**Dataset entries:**

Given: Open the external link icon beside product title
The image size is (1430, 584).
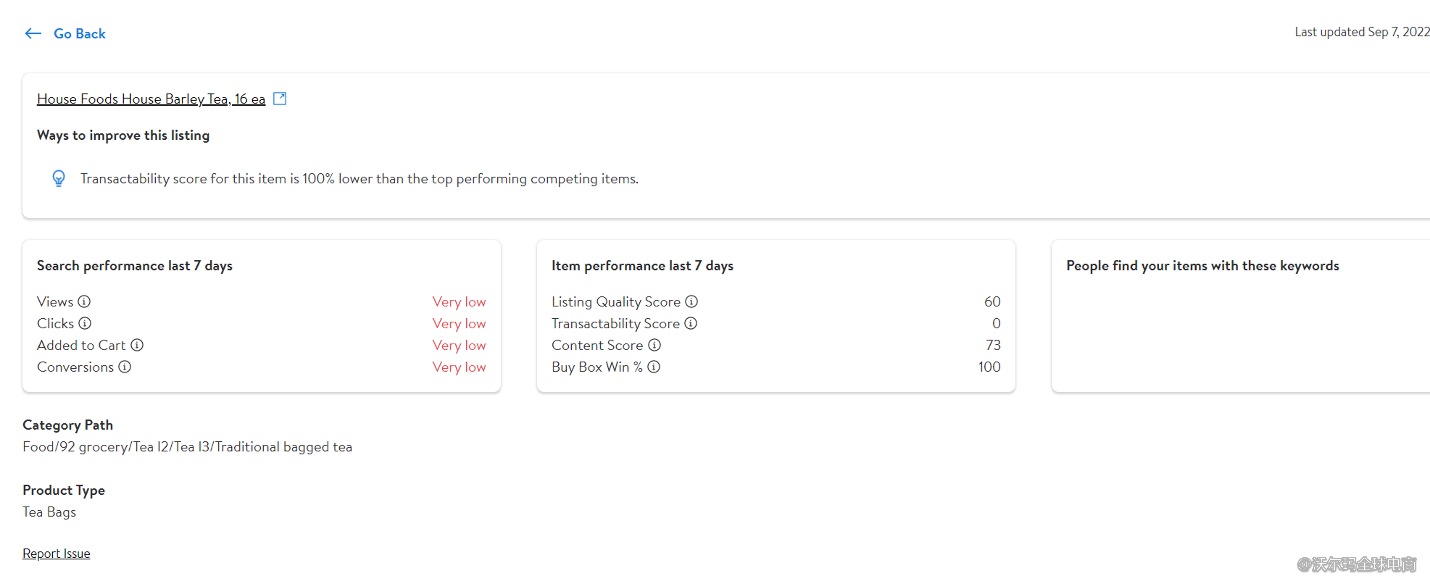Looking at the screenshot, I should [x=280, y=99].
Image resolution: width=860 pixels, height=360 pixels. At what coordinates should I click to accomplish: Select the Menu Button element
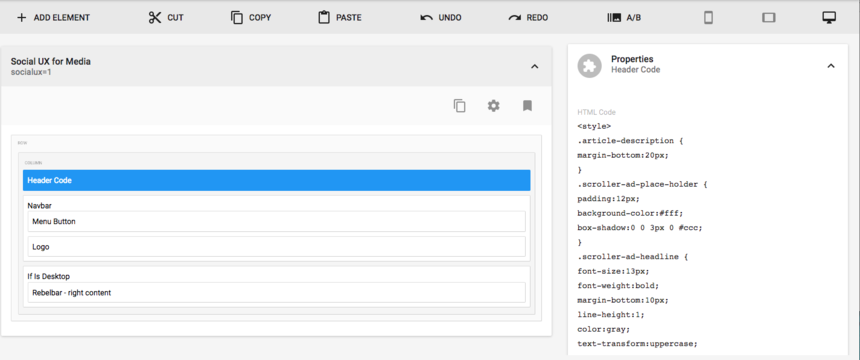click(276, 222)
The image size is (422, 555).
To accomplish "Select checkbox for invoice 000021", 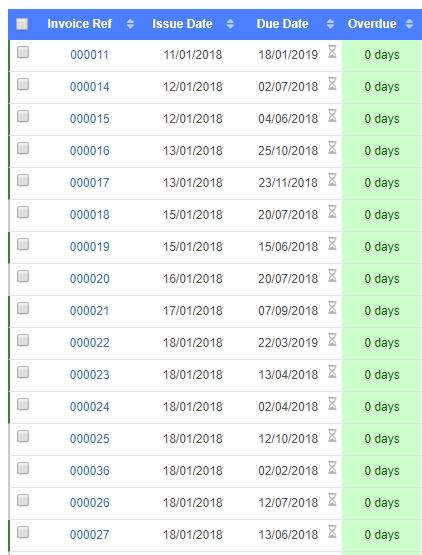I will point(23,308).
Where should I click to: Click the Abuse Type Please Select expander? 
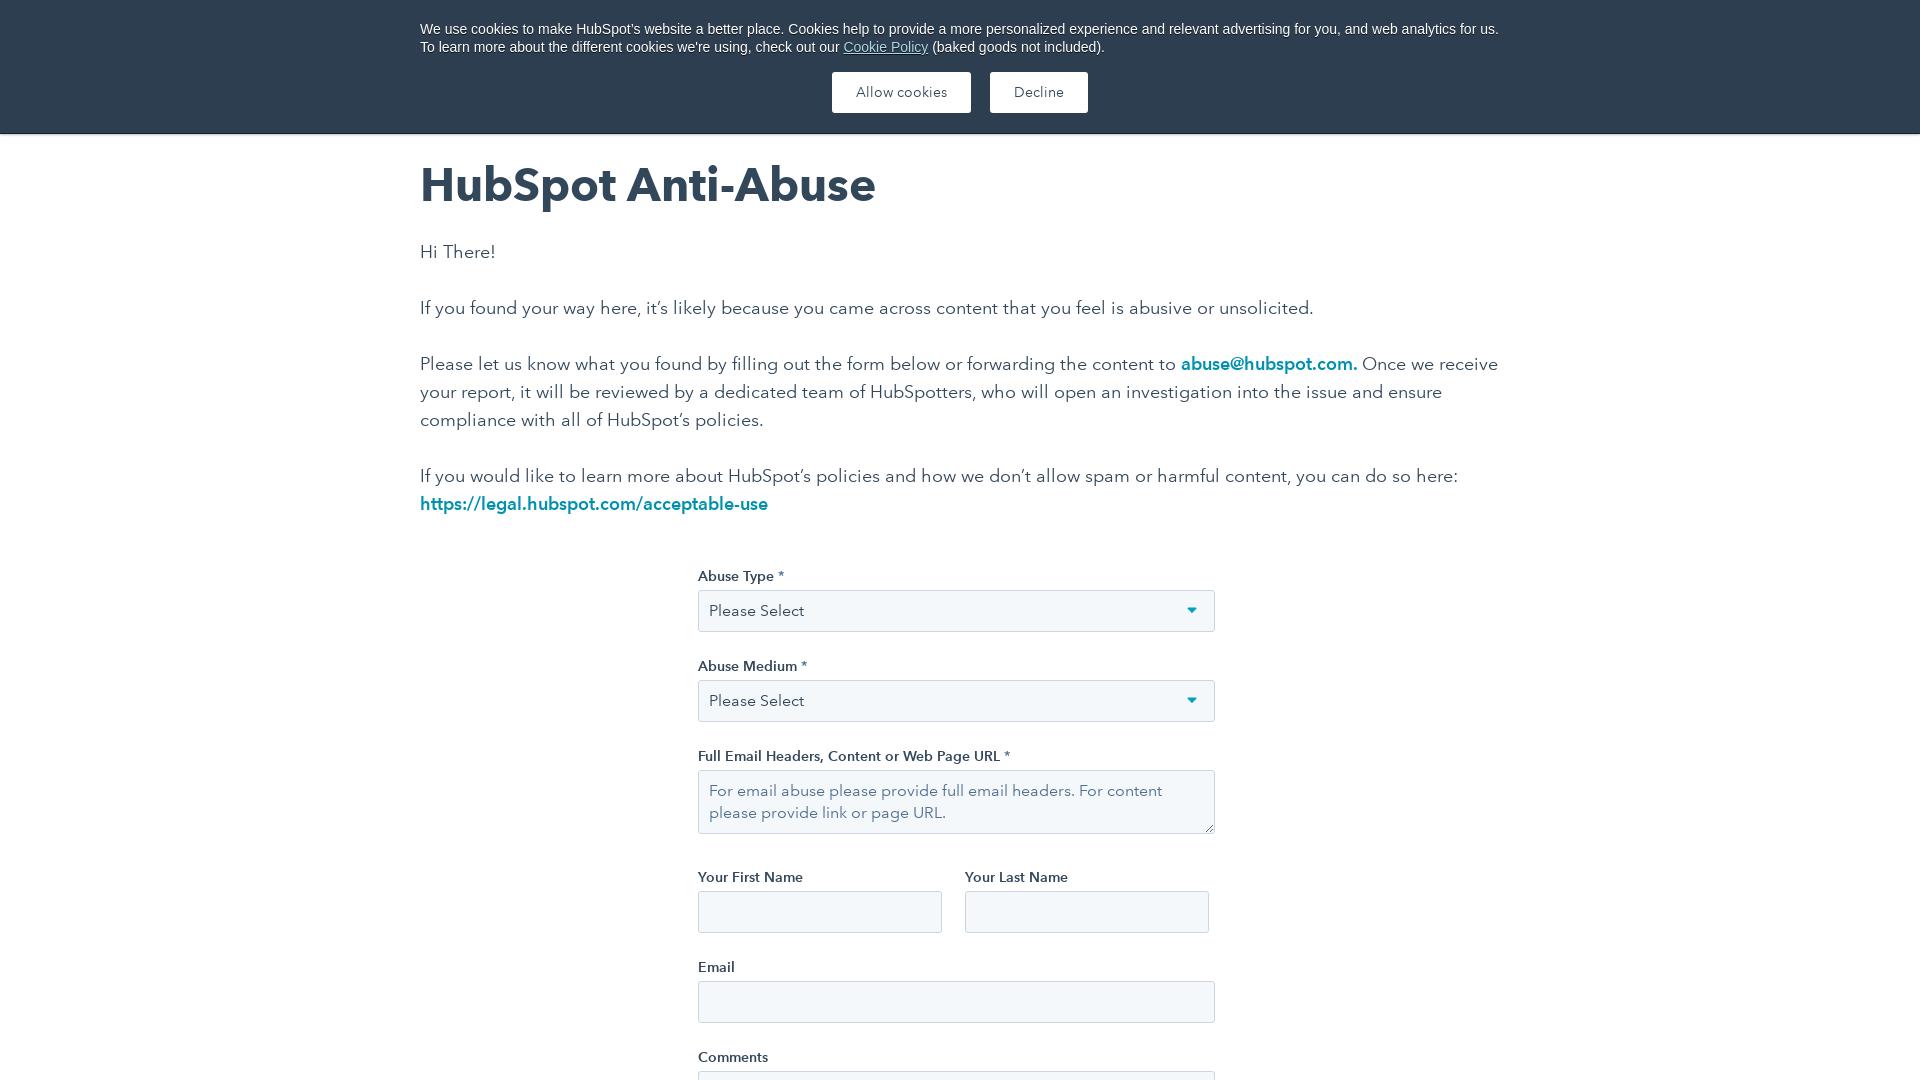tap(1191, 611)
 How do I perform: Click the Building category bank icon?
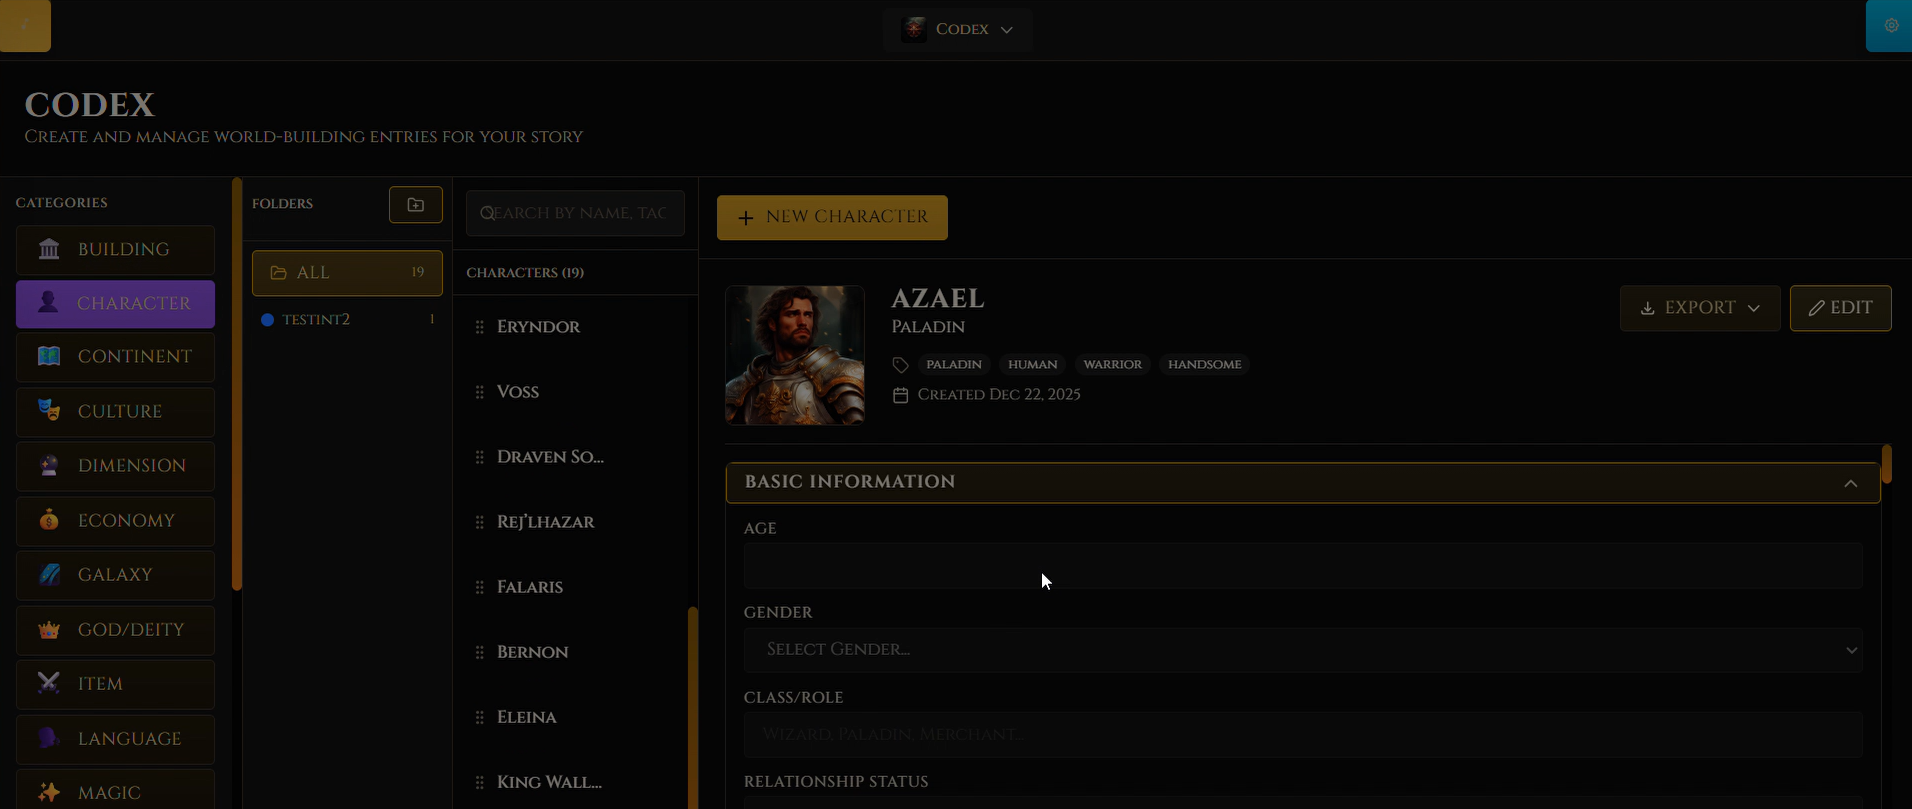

**TASK DESCRIPTION:**
Scan the records above for the string "icon", then report every line that contains it.

**EXERCISE OUTPUT:**
Given: Open the external link icon beside product title
 How do I perform: Click the Building category bank icon?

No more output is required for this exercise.